I think the entanglement of religious fundamentalism with the governing of America has ascended to levels where the propogators of such policy can no longer hide it.
Starting with confining their fights to topics such as abortion rights and gay marriage, the religious right has been emboldened enough to expand their agenda.
The current climate allows the questioning of evolution, the dismissal of global warming concerns, a holy war against stem cell research, and so on. These folks even seek to use the government to force brain-dead people to remain on life support.
So, it was interesting to read a column in today's Washington Post by Kevin Phillips. The story, "How the GOP Became God's Own Party," was written by a man who predicted the upcoming attempt at the theocratic hijacking of American politics.

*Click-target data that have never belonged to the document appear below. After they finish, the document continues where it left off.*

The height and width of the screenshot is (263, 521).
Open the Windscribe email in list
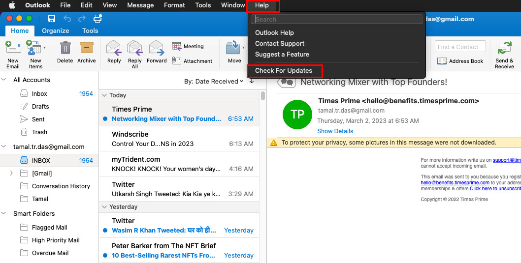point(178,139)
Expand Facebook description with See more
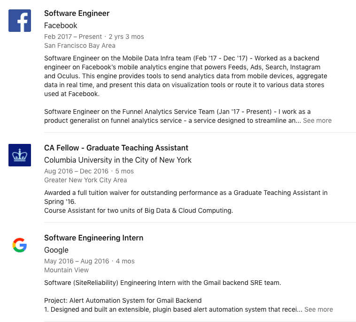The image size is (356, 322). click(x=317, y=120)
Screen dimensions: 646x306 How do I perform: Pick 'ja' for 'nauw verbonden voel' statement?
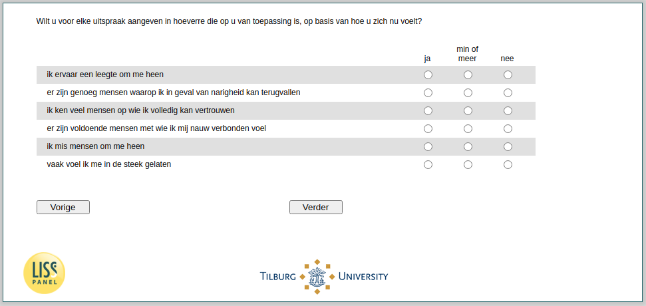point(428,129)
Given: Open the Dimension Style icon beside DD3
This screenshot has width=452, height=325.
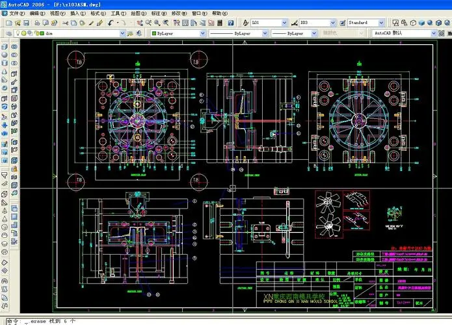Looking at the screenshot, I should 295,23.
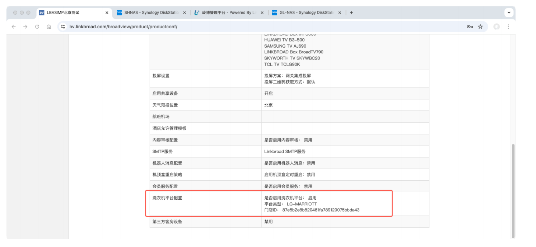Click the address bar URL field
The width and height of the screenshot is (536, 247).
click(x=251, y=27)
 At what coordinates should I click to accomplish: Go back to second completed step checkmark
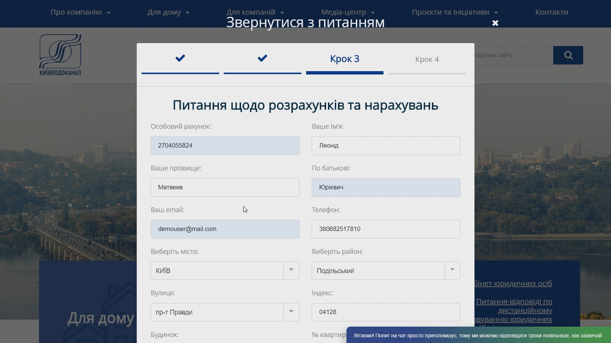click(x=262, y=59)
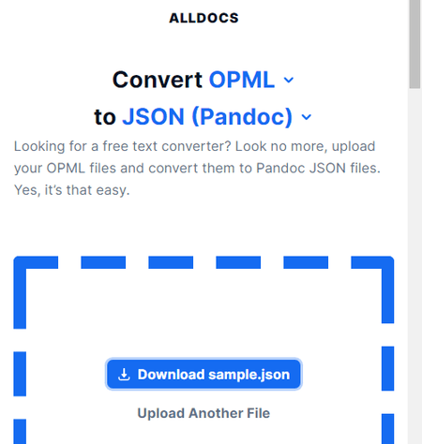The width and height of the screenshot is (422, 444).
Task: Click the Download sample.json button
Action: (203, 375)

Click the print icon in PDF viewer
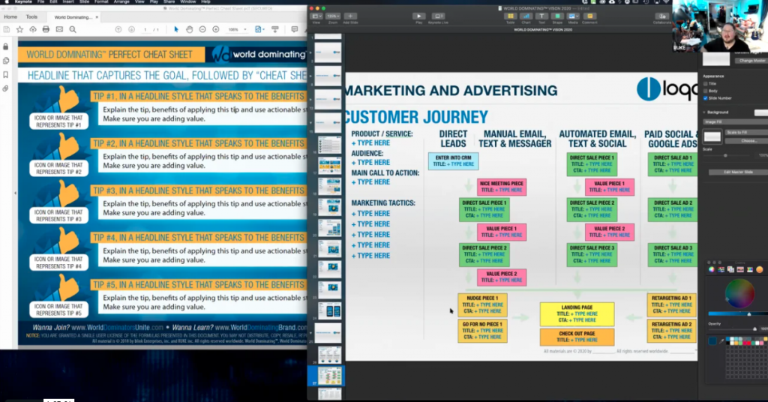click(x=47, y=29)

Mr. Phillips, a former member of the Nixon Administration, had once published a seminal work on the changing political landscape that was referred to as the "political bible of the Nixon Era." So I suppose Phillips, as much as anybody, can assess the transformation that so few in the mainstream media are willing to admit is occurring.
Among many interesting assessments, Phillips writes, "No leading world power in modern memory has become a captive of the sort of biblical inerrancy that dismisses modern knowledge and science. The last parallel was in the early 17th century, when the papacy, with the agreement of inquisitional Spain, disciplined the astronomer Galileo for saying that the sun, not the Earth, was the center of our solar system."
But his most most compelling assertion is how the current GOP has merged this fundamentalism into what is essentially, a 3-headed monster:
"In addition to its concerns with oil and terrorism, the White House is courting end-times theologians and electorates for whom the Holy Lands are a battleground of Christian destiny. Both pursuits -- oil and biblical expectations -- require a dissimulation in Washington that undercuts the U.S. tradition of commitment to the role of an informed electorate.
"The political corollary -- fascinating but appalling -- is the recent transformation of the Republican presidential coalition. Since the election of 2000 and especially that of 2004, three pillars have become central: the oil-national security complex, with its pervasive interests; the religious right, with its doctrinal imperatives and massive electorate; and the debt-driven financial sector, which extends far beyond the old symbolism of Wall Street.
"President Bush has promoted these alignments, interest groups and their underpinning values. His family, over multiple generations, has been linked to a politics that conjoined finance, national security and oil. In recent decades, the Bushes have added close ties to evangelical and fundamentalist power brokers of many persuasions.
"Over a quarter-century of Bush presidencies and vice presidencies, the Republican Party has slowly become the vehicle of all three interests -- a fusion of petroleum-defined national security; a crusading, simplistic Christianity; and a reckless credit-feeding financial complex. The three are increasingly allied in commitment to Republican politics. On the most important front, I am beginning to think that the Southern-dominated, biblically driven Washington GOP represents a rogue coalition, like the Southern, proslavery politics that controlled Washington until Abraham Lincoln's election in 1860."
While many progressives are keenly aware of the dangers presented by the religious right, it is comforting to hear it spelled out so keenly by a man who has more credibility on the subject than most.